Business transacted at any special meeting of stockholders shall be limited to the purposes stated in the notice.

Section 2.6 Adjournments . Any stockholders' meeting, annual or special, whether or not a quorum is present, may be adjourned from time to time by the vote of the majority of the shares represented at such meeting, either in person or by proxy, but in the absence of a quorum, no other business may be transacted at such meeting.

When any meeting of stockholders, either annual or special, is adjourned to another time or place, notice need not be given of the adjourned meeting if the time and place thereof are announced at a meeting at which the adjournment is taken. At any adjourned meeting the corporation may transact any business which might have been transacted at the original meeting.

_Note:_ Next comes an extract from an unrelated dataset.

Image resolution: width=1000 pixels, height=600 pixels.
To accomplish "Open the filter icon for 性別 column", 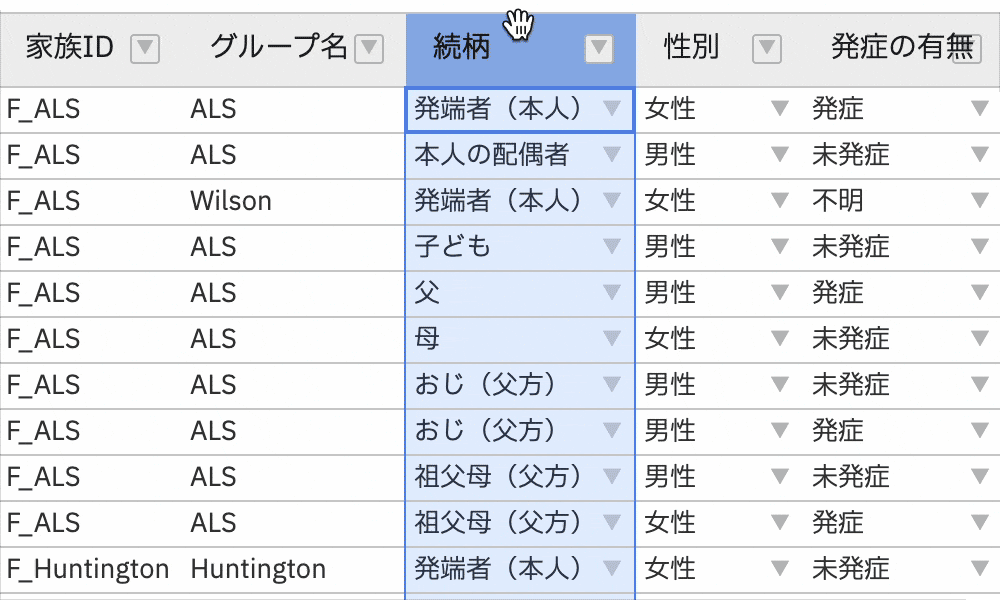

Section 2.7 Quorum . At each meeting of stockholders the holders of a majority of the shares of stock entitled to vote at the meeting, present in person or represented by proxy, shall constitute a quorum for the transaction of business, unless otherwise required by applicable law. The stockholders present at a duly called or held meeting at which a quorum is present may continue to do business until adjournment, notwithstanding the withdrawal of enough stockholders to leave less than a quorum, if any action taken (other than adjournment) is approved by at least a majority of the shares required to constitute a quorum.

If a quorum shall fail to attend any meeting, the chairperson of the meeting or the holders of a majority of the shares entitled to vote who are present, in person or by proxy, at the meeting may adjourn the meeting. Shares of the Corporation's stock belonging to the Corporation (or to another corporation, if a majority of the shares entitled to vote in the election of directors of such other corporation are held, directly or indirectly, by the Corporation), shall neither be entitled to vote nor be counted for quorum purposes; provided, however, that the foregoing shall not limit the right of the Corporation or any other corporation to vote any shares of the Corporation's stock held by it in a fiduciary capacity and to count such shares for purposes of determining a quorum.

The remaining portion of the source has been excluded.